Though disappointed by the cancellation, a number of Americans have admitted that the last few seasons of fall were "completely underwhelming" and often lacked the trademark mood and temperatures of earlier years.

"In my opinion, fall stopped really being fall after 2004," Margaret Davies of Augusta, ME said. "Once the birds quit migrating south and the need for air-conditioning extended into late October, it just wasn't the same anymore. To tell you the truth, I was shocked to hear that fall was even still around." 

Fall's recent slide isn't uncommon, however, with spring and winter also suffering from quality issues. According to recent NWS data, winter has not had a consistent showing in almost four years, while last year spring was cut down to just five days to make room for an extended run of summer that began in March.

"With the way things have been going lately, it only makes sense that fall would be canceled," said Eric Fausbaum, an observer at an independent weather-watch agency, as he wiped beads of sweat from his brow. "But then I still remember when December meant having to put on a sweater to go outside."

Though thousands have signed Internet petitions to save fall, and protests have been scheduled throughout the week, many are skeptical that they will ever see the temperate season again. In addition, the National Weather Service said that even if fall were to return at a later date—perhaps for a brief guest appearance next spring—citizens shouldn't be too optimistic.

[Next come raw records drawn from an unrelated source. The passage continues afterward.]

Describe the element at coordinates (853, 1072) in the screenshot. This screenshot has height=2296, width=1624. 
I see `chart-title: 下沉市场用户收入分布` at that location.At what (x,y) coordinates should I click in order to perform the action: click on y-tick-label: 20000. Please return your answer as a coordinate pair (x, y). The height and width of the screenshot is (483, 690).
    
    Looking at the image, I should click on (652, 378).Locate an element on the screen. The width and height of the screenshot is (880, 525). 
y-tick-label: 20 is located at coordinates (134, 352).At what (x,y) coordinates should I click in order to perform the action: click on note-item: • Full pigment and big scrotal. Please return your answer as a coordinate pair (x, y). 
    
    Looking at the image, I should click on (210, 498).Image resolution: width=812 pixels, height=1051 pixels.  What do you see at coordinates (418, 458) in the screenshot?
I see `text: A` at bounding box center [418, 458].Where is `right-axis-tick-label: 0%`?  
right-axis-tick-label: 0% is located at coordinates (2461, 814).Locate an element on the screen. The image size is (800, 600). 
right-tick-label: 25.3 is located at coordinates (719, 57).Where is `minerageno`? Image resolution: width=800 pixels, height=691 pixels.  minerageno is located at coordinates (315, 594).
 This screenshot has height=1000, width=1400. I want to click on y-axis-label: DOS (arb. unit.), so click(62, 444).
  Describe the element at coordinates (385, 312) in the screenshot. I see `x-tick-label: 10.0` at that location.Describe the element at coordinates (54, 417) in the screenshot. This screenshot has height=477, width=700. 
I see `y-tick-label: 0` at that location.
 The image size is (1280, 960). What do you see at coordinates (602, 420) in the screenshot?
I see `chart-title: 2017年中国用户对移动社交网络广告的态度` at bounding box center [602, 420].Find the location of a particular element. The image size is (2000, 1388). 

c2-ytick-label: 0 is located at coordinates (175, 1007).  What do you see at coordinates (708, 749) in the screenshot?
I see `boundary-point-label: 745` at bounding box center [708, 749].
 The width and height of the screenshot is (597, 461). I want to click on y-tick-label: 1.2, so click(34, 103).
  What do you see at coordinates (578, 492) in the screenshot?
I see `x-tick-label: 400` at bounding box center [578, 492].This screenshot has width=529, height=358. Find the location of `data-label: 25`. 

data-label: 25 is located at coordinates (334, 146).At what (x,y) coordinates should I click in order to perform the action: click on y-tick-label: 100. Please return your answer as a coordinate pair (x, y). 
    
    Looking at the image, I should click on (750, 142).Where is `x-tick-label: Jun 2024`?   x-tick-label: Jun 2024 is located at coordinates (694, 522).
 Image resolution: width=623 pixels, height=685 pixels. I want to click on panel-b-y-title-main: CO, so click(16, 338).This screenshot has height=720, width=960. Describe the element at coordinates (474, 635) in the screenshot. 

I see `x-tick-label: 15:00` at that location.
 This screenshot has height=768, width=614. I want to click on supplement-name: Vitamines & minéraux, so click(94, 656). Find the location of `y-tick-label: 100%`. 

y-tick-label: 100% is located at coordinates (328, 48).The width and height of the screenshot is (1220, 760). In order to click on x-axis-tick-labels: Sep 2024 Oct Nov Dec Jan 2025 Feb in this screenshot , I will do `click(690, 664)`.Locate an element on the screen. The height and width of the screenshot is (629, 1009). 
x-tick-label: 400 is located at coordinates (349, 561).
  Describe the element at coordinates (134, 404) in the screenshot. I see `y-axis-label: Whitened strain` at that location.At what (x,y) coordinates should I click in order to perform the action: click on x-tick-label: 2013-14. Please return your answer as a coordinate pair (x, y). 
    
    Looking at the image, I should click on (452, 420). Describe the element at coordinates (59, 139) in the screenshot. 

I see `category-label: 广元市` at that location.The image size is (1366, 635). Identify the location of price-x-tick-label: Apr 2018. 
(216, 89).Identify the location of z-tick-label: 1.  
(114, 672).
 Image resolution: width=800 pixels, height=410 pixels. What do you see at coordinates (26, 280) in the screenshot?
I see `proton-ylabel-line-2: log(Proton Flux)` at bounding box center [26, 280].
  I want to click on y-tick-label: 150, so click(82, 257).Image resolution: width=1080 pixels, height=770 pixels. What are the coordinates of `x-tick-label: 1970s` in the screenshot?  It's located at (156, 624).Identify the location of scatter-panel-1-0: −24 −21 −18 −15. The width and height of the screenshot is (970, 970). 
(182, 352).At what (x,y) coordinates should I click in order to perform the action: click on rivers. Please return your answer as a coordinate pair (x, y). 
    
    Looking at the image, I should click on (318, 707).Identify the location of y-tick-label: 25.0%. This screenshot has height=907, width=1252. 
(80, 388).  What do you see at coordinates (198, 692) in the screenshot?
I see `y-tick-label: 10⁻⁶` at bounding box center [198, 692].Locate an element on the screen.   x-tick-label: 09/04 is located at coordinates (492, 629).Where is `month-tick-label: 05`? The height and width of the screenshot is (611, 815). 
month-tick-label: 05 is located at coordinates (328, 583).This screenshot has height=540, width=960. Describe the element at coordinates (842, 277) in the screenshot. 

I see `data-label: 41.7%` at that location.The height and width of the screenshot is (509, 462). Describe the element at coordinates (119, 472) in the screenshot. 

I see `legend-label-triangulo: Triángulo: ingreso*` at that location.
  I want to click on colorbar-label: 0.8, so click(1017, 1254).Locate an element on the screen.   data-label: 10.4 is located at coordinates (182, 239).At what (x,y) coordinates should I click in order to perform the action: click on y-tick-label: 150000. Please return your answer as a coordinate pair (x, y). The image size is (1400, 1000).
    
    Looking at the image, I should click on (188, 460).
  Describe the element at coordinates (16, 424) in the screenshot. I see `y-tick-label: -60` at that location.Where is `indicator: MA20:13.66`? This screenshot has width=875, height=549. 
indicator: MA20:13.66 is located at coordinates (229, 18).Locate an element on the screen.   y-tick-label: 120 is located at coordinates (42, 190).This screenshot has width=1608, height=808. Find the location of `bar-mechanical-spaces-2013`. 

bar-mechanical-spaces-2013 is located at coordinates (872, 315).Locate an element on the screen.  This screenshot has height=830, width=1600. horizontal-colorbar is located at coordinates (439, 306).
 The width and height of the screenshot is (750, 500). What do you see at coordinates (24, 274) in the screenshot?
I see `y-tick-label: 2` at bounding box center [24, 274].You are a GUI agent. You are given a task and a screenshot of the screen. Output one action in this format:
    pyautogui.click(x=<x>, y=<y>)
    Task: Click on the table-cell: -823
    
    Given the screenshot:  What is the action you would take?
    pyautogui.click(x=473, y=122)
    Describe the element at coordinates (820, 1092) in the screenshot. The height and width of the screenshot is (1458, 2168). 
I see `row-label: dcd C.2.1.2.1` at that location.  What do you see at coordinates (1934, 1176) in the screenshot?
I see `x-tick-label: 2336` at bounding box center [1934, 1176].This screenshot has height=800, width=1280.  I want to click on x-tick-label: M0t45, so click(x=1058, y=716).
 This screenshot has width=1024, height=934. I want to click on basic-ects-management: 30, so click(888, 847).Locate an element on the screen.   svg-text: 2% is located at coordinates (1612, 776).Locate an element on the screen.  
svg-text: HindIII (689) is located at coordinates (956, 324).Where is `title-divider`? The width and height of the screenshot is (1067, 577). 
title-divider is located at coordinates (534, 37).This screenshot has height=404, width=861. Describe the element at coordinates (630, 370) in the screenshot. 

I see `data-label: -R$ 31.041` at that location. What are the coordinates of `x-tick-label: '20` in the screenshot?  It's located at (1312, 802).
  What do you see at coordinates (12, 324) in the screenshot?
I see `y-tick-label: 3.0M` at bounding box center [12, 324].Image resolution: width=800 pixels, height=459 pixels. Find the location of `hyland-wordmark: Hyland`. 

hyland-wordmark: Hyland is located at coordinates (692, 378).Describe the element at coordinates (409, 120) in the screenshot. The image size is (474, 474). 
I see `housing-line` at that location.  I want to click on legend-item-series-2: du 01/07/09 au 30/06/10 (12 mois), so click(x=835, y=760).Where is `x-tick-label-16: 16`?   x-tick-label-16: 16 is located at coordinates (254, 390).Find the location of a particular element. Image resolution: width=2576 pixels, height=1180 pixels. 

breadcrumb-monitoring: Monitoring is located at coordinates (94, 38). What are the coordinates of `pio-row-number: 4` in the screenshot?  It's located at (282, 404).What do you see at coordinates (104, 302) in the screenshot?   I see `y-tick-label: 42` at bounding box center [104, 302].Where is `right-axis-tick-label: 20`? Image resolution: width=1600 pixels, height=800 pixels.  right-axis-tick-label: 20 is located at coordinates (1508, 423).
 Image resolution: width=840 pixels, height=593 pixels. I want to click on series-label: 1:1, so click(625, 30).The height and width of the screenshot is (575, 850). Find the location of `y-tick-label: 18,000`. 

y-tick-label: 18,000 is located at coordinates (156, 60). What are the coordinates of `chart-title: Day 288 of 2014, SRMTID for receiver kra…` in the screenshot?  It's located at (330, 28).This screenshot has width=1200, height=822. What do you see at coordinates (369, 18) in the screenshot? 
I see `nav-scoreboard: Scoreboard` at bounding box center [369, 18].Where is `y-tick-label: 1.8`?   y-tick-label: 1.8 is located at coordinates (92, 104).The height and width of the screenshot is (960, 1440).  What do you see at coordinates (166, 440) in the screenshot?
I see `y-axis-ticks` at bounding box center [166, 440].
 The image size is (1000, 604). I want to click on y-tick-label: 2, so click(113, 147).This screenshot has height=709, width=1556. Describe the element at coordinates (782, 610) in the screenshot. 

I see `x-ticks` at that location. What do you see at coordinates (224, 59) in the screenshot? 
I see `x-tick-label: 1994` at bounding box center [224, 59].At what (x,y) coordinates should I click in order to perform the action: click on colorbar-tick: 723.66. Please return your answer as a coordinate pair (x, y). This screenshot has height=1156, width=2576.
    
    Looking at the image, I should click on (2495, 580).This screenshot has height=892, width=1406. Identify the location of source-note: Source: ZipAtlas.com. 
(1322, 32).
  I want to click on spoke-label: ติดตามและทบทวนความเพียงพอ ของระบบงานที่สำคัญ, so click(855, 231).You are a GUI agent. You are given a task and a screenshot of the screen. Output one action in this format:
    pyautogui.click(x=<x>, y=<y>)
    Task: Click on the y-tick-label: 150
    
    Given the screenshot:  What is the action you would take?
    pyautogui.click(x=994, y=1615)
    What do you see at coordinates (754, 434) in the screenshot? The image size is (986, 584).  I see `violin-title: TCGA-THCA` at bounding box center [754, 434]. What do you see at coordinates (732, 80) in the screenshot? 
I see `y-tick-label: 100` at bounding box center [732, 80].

"I know people are upset to see fall go, but let's try to keep things in perspective," Hayes said. "After all, it's not like it's the end of the world or anything."

Regardless of whether it ever returns, Americans said they would always have fond memories of the once-ubiquitous season.

"The crunch of fallen leaves underneath your feet, the smell of ripening fruit hanging heavy on nearby trees, the crisp and cool evening air—I'll never forget it," Minnesota resident Jessica Bellauc said. "That was fall, right?"